* **ROWS**
....

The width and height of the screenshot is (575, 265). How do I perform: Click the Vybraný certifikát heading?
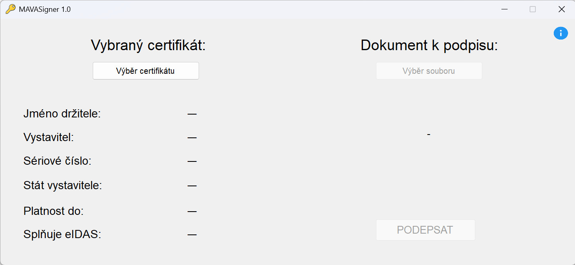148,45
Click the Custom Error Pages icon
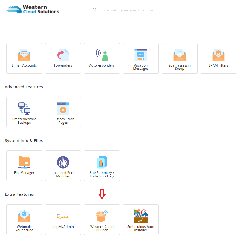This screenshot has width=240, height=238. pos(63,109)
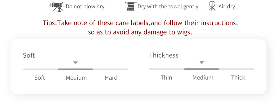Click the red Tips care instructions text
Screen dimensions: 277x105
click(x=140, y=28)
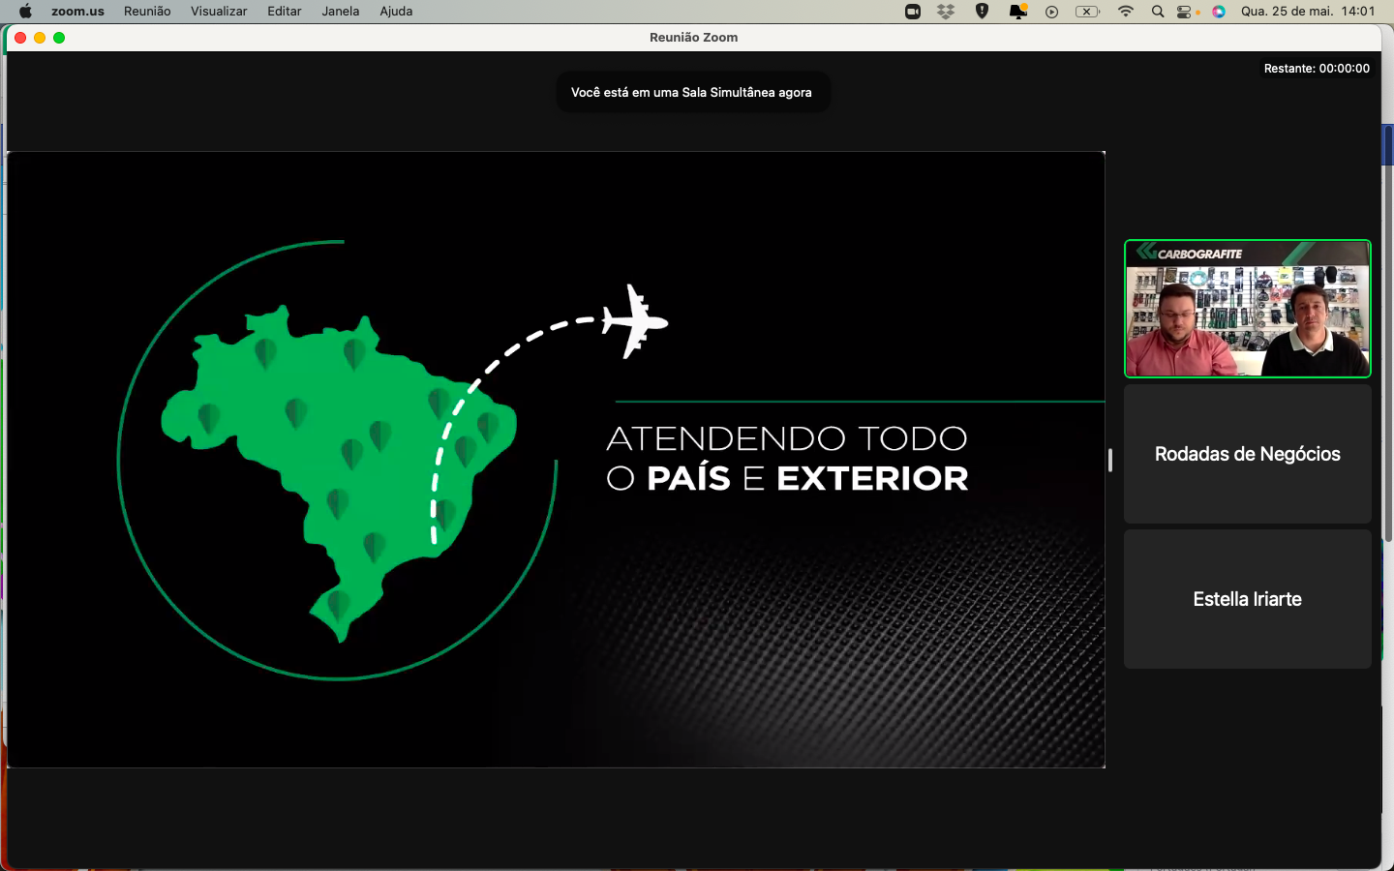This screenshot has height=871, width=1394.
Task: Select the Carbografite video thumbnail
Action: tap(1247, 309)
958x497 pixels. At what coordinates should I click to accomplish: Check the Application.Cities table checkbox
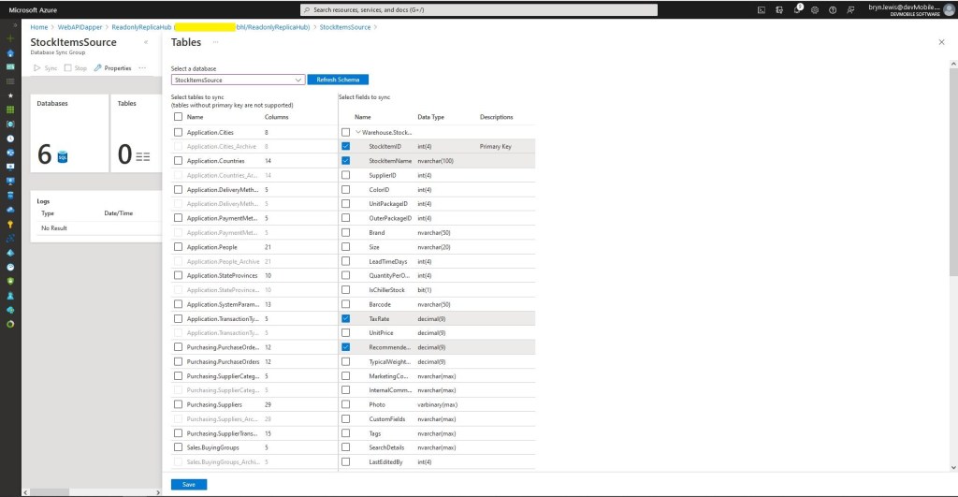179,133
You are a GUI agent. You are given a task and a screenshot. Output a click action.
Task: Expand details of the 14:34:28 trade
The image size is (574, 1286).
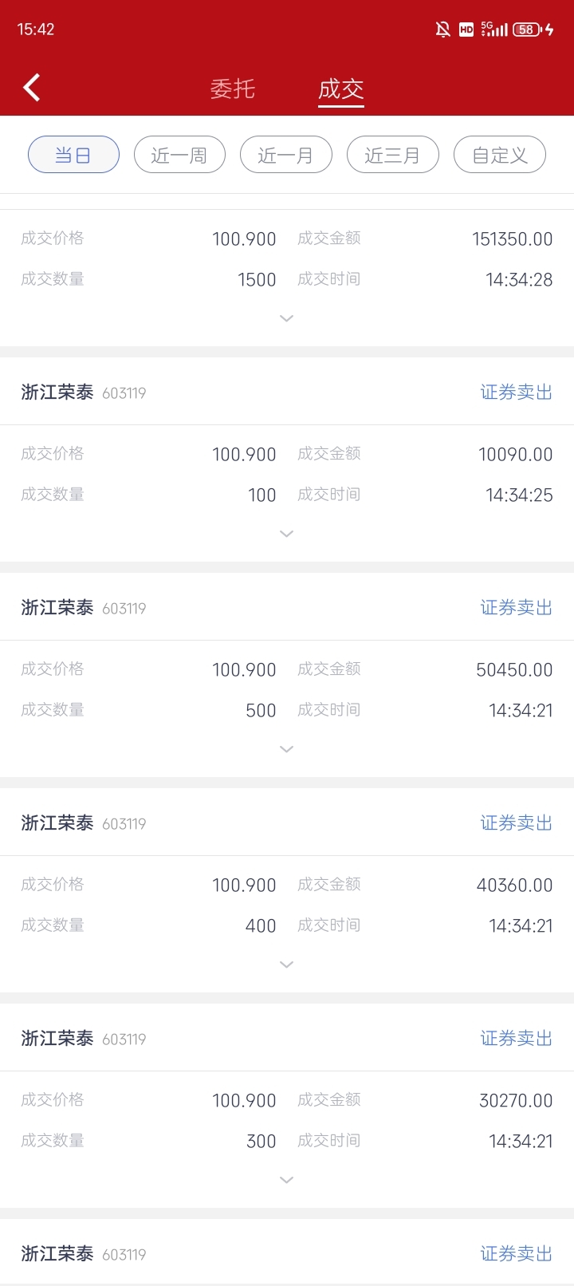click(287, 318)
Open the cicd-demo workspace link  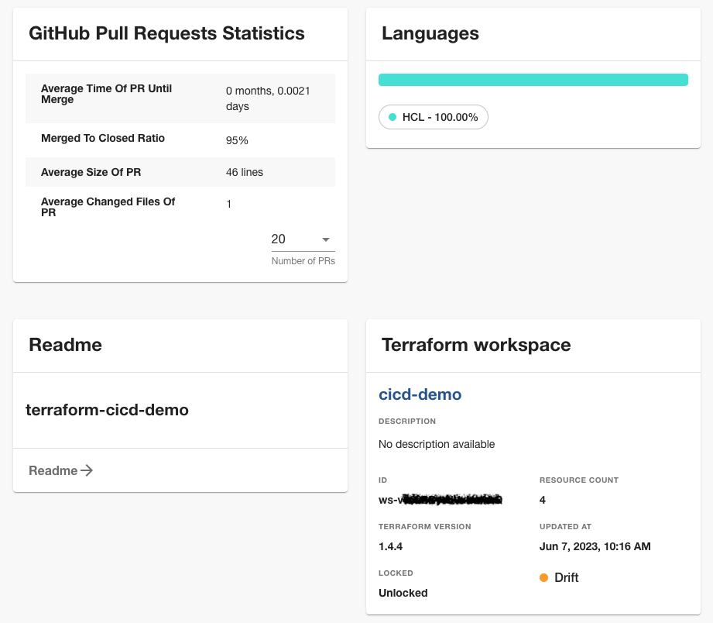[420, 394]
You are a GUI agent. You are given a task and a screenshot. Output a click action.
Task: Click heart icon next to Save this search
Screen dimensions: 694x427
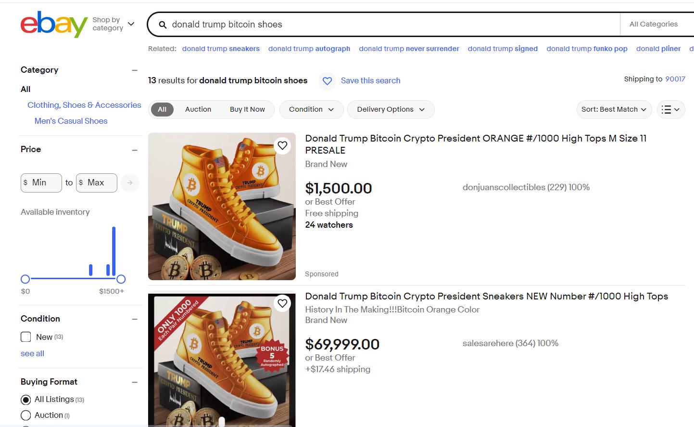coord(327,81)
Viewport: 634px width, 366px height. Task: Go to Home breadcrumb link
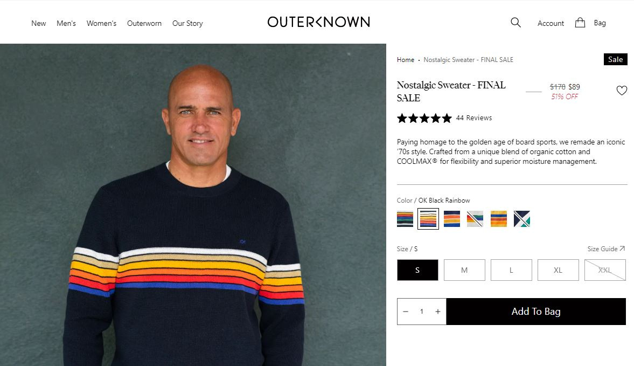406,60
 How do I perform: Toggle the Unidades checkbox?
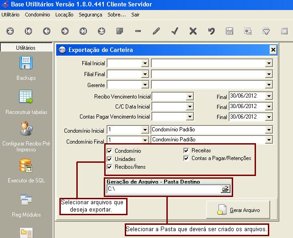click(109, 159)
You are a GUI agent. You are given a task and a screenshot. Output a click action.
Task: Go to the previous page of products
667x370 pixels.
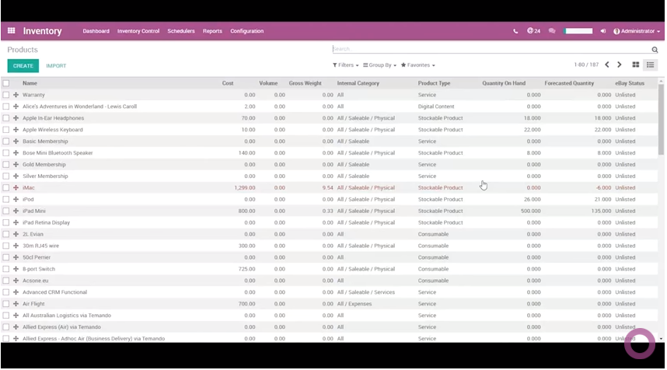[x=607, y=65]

....

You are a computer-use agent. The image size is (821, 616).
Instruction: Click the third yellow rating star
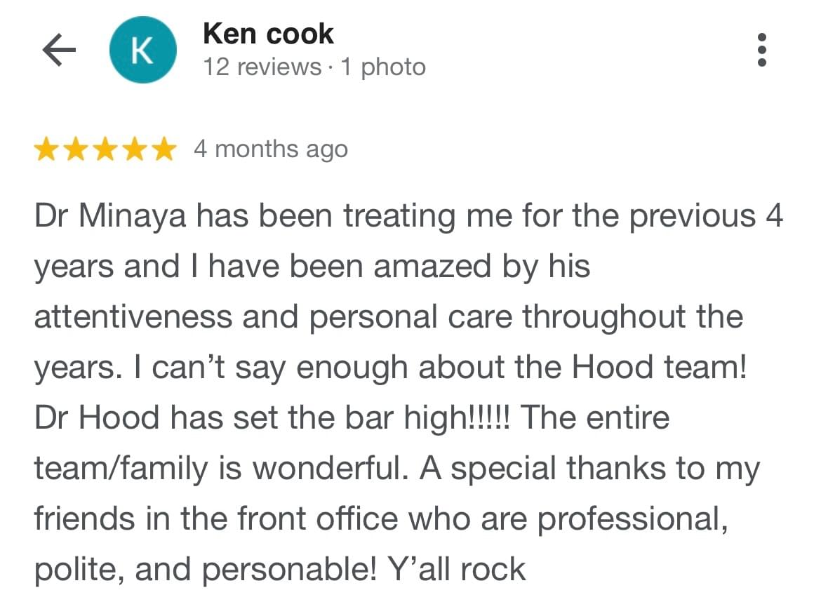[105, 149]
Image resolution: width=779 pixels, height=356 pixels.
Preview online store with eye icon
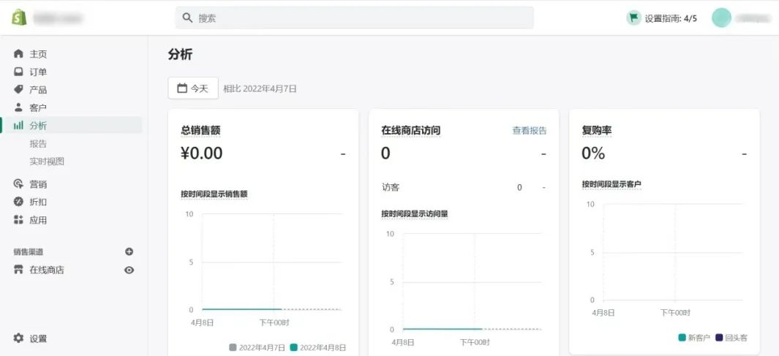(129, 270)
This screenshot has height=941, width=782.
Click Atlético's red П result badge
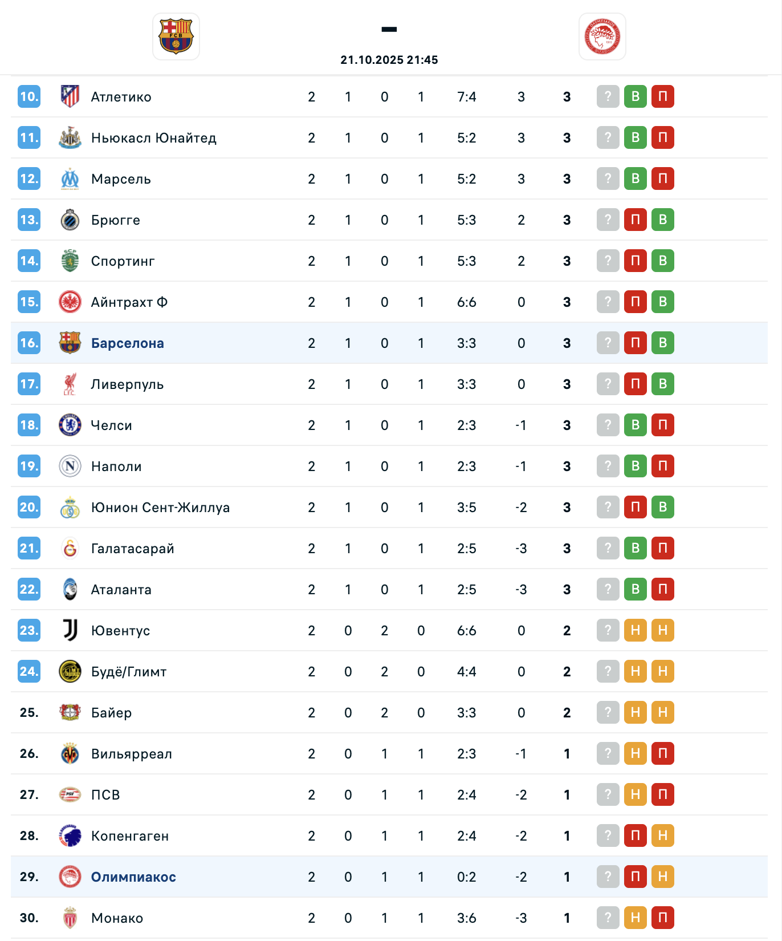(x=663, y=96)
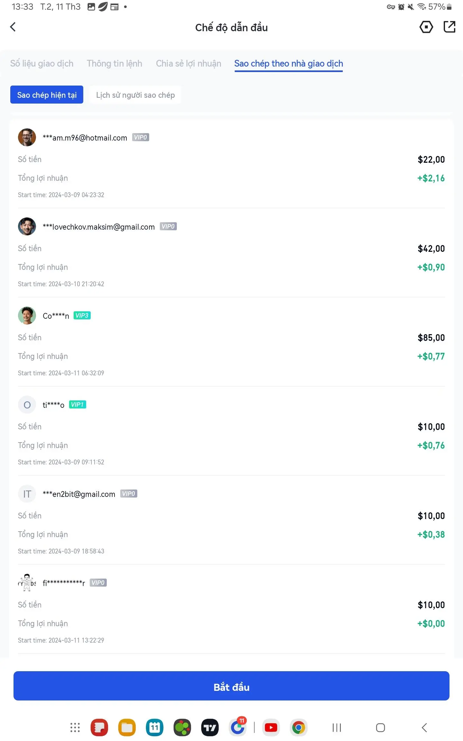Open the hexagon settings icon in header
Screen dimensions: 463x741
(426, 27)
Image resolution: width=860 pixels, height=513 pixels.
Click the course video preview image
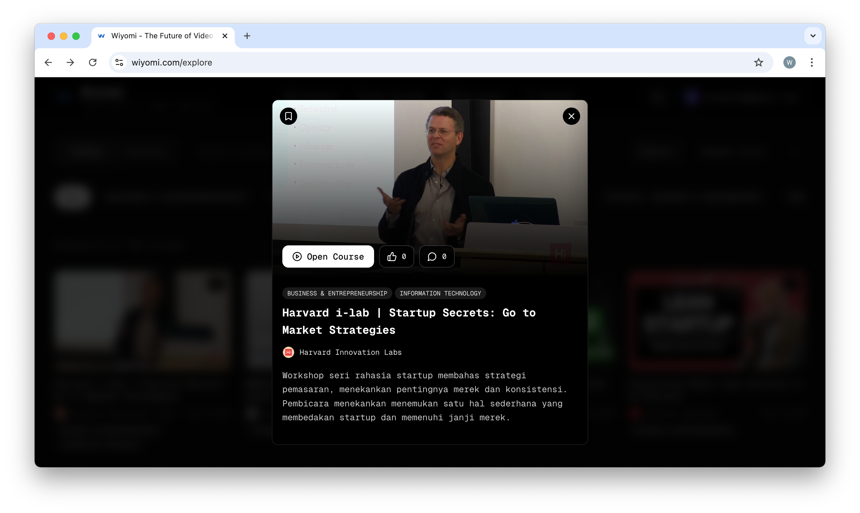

....

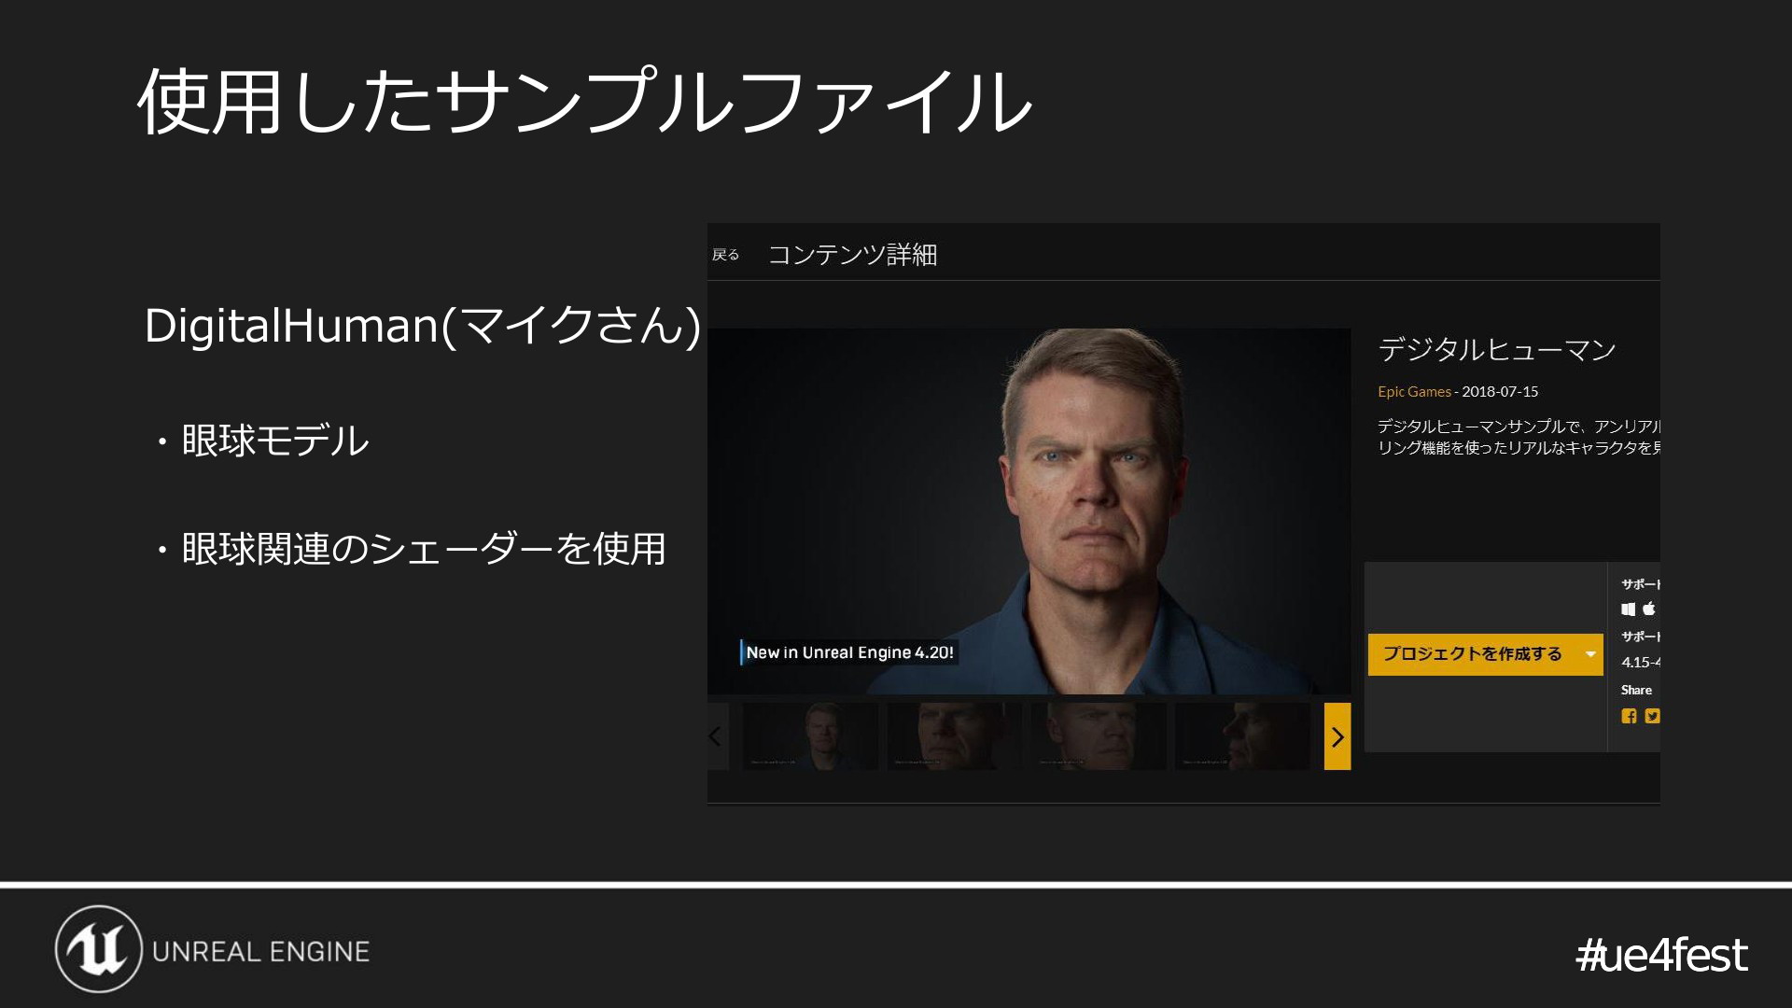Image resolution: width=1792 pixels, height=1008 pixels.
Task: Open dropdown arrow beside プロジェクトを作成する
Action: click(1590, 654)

....

* **GOAL**
Output the data from the line containing "Image resolution: width=779" through the line containing "Click the course video preview image", inclusive, as a JSON list of strings with one string per line and blank lines omitted. Leave the pictures out of the answer.

* **ANSWER FOR THIS EXERCISE**
[
  "Image resolution: width=779 pixels, height=356 pixels.",
  "Preview online store with eye icon",
  "(129, 270)",
  "This screenshot has height=941, width=782.",
  "Click Atlético's red П result badge",
  "(x=663, y=96)",
  "Open the hexagon settings icon in header",
  "Screen dimensions: 463x741",
  "(426, 27)",
  "Image resolution: width=860 pixels, height=513 pixels.",
  "Click the course video preview image"
]